Poster Presentations

Poster Presentations

 

There is no learning without research. We try to add the research dimension to all our classes and we treat each research project as an opportunity to teach and learn. We did this in 2012/2013: taking advantage of the project Our Mythical Childhood… The Classics and Children’s Literature Between East and West, supported by the Loeb Classical Library Foundation, we set up an experimental seminar for our students and together we produced the book Polish Literature for Children and Young Adults Inspired by Classcial Antiquity. A Catalogue (2013) available also online.

And again in 2014/2015: within the project Classics & Communism in Theatre we produced with our students the book Classical Antiquity on the Communist Stage in Poland. Ancient Theatre as an Ideological Medium: A Critical Review (2015), available here.

Now, sub aegide Alexander von Humboldt Foundation, we are Chasing Mythical Beasts… in parallel and in concert with the May 12-15, 2016 conference on The Reception of Creatures from Graeco-Roman Mythology in Children’s & Young Adults’ Culture as a Transformation Marker. Students are working this year on the reception of mythological creatures and monsters in the culture for youngsters. We keep asking simple, but striking questions, like: Is Minotaur a monster, or a victim? How to tame the three-head Fluffy from Harry Potter’s adventures? Why do dragons speak Ancient Greek? – and we are trying to answer them during this class. We are reading and re-reading books for children and young adults and tracking the mythical beasts, scary, or cuddly, and we keep reflecting on how mythological image of non-humans mirrors our own humanity.
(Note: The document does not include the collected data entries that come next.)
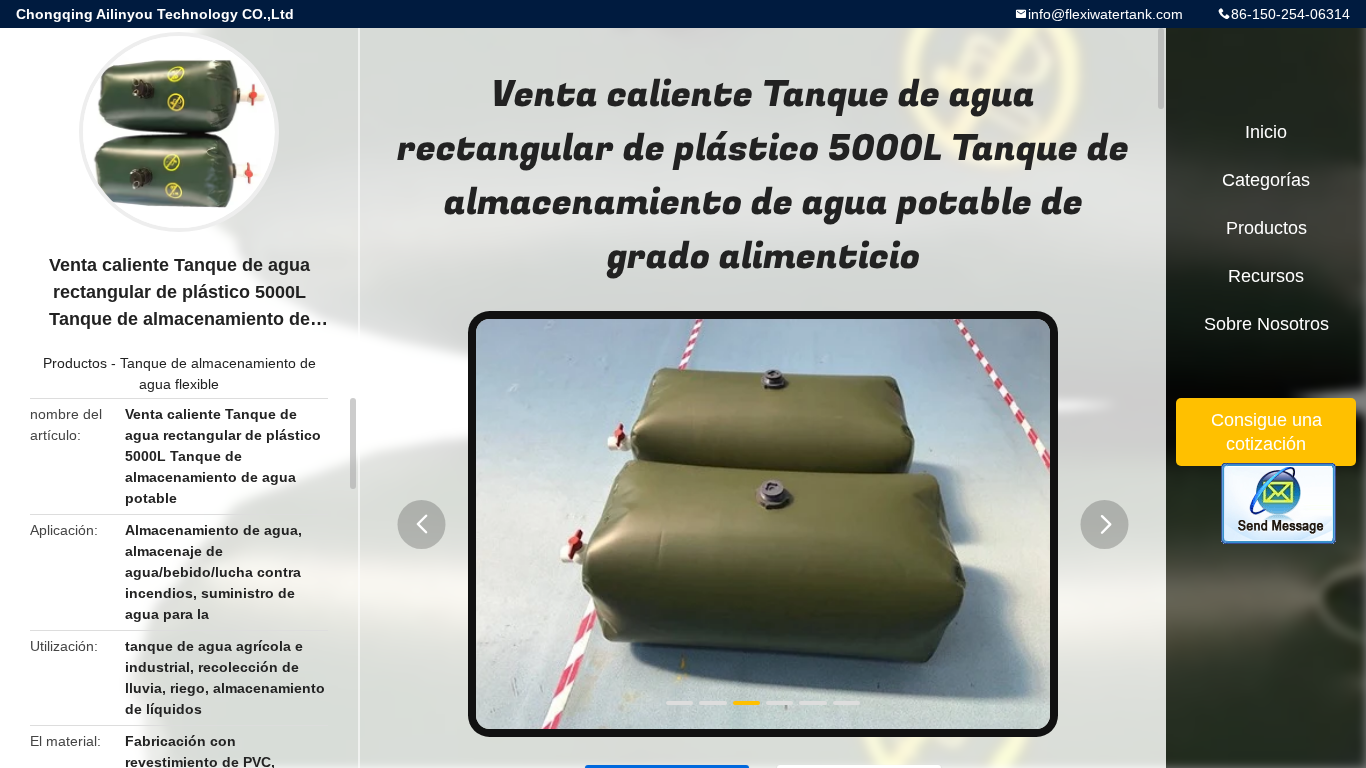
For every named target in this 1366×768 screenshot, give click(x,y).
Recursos (1266, 276)
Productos (75, 363)
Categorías (1266, 180)
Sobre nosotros (1266, 324)
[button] (422, 524)
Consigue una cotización (1266, 432)
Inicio (1266, 132)
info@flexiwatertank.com (1105, 14)
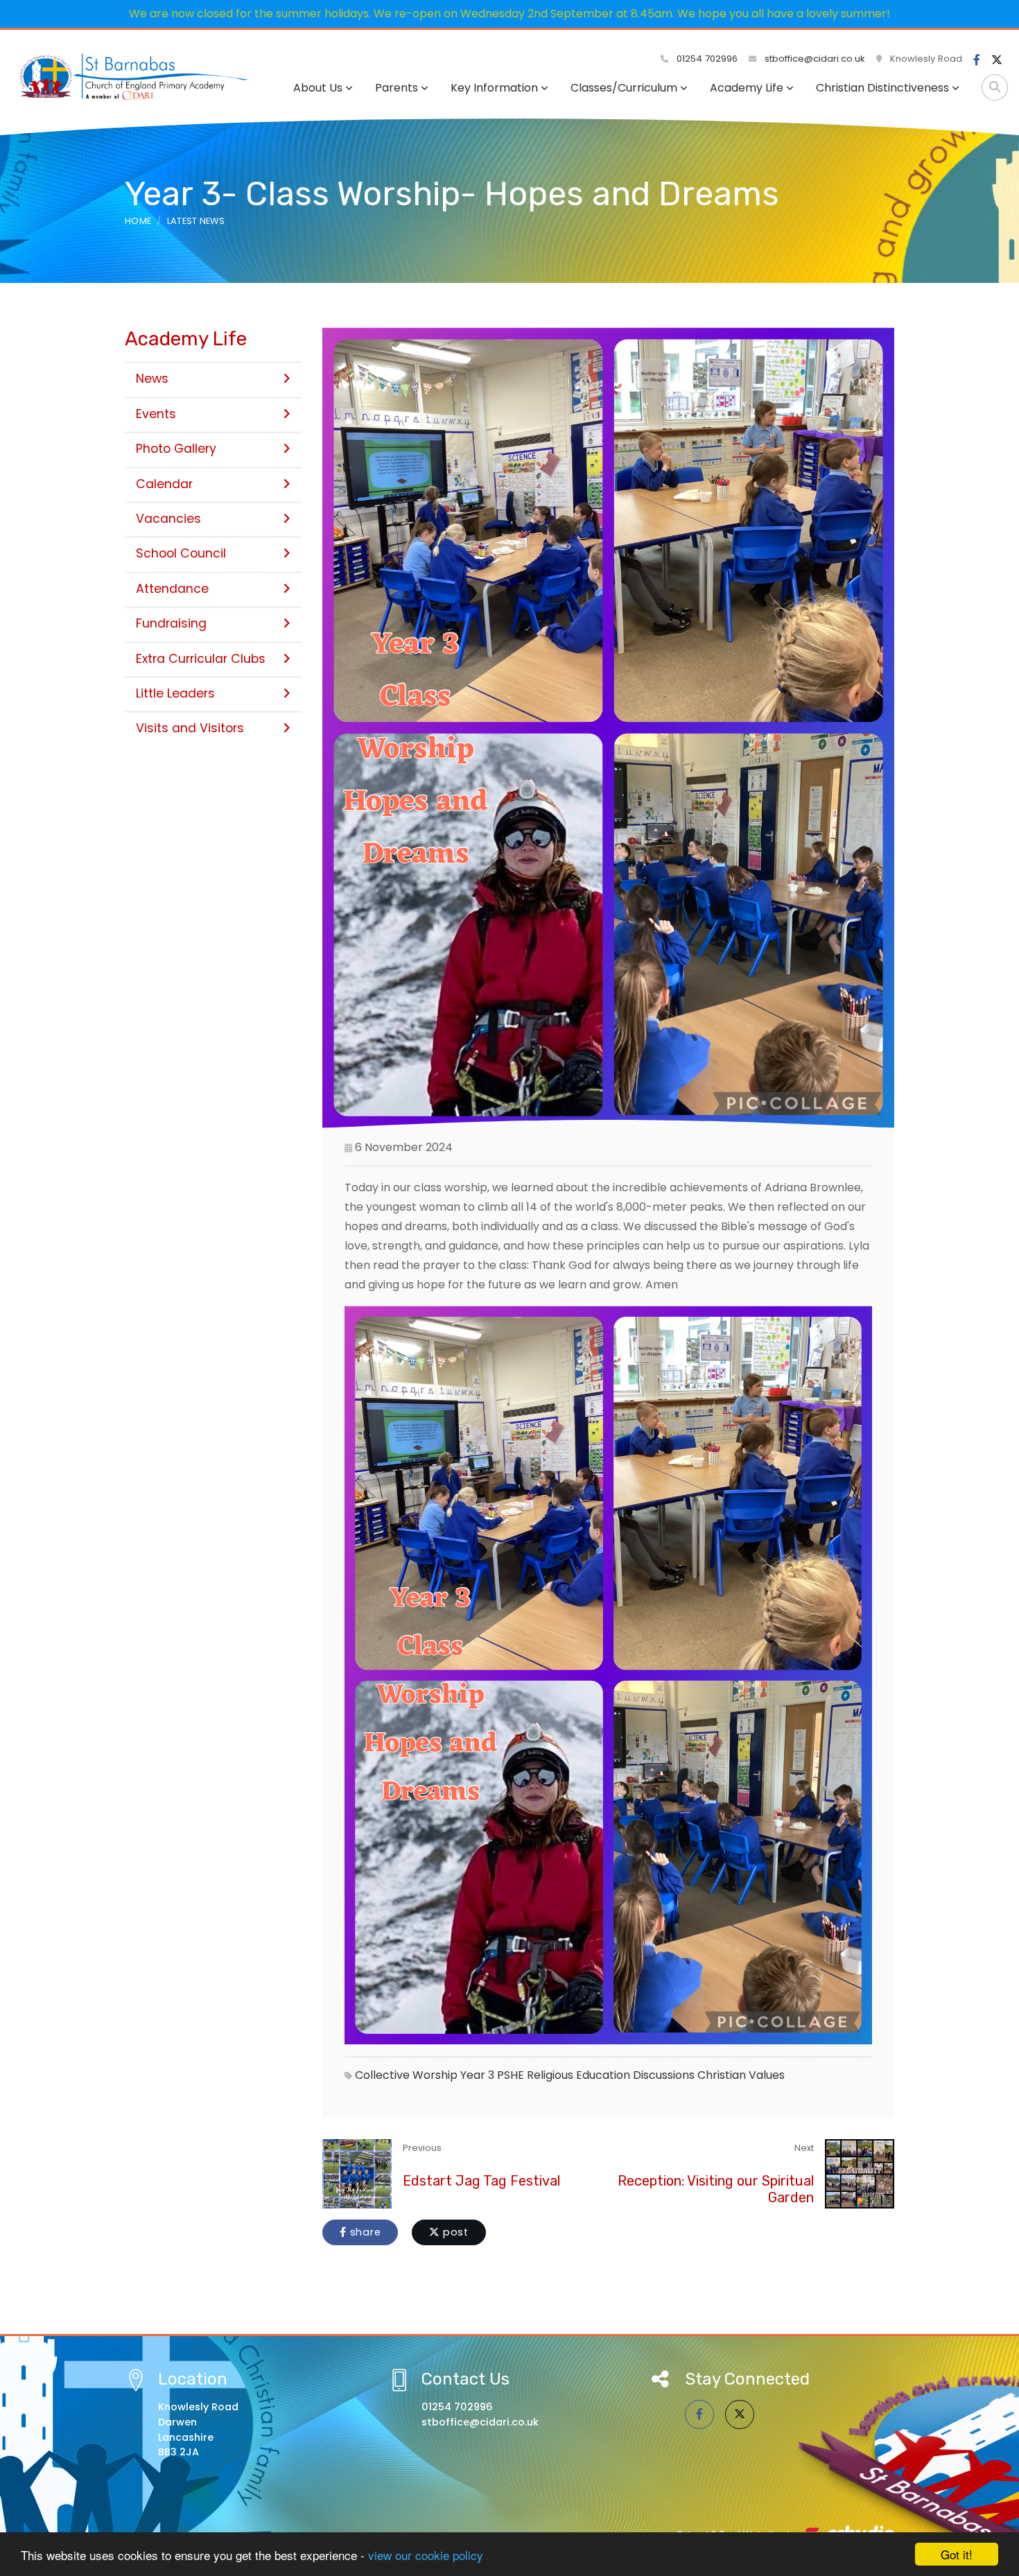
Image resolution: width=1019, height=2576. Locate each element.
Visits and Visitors (190, 728)
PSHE (510, 2075)
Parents (396, 88)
This time not only University students (see course webpage) were invited. Our Faculty of “Artes Liberales” holds a patronage over Mikołaj Rej’s High School in Warsaw’s Polish-Classical profile class; its students under the guidance of their teacher, Anna Wojciechowska, participate in the project, as well as Barbara Strycharczyk’s students from the group of schools Strumienie.

All participants are supposed to prepare posters in English featuring a selected mythological creature (or monster…) and its reception in contemporary Polish and international children’s and young adults’ culture. They will be presenting their research to the scholars from all over the world – the team members of the project – on May 15, 2016, asking for their feedback and suggestions. The students will also have the possibility to attend the whole conference, listen to presentations, discussions, ask questions themselves and… learn in the most pleasant way – through the delight resulting from our joint endeavour at the University understood as a Community of people striving for knowledge with child-like joy and curiosity.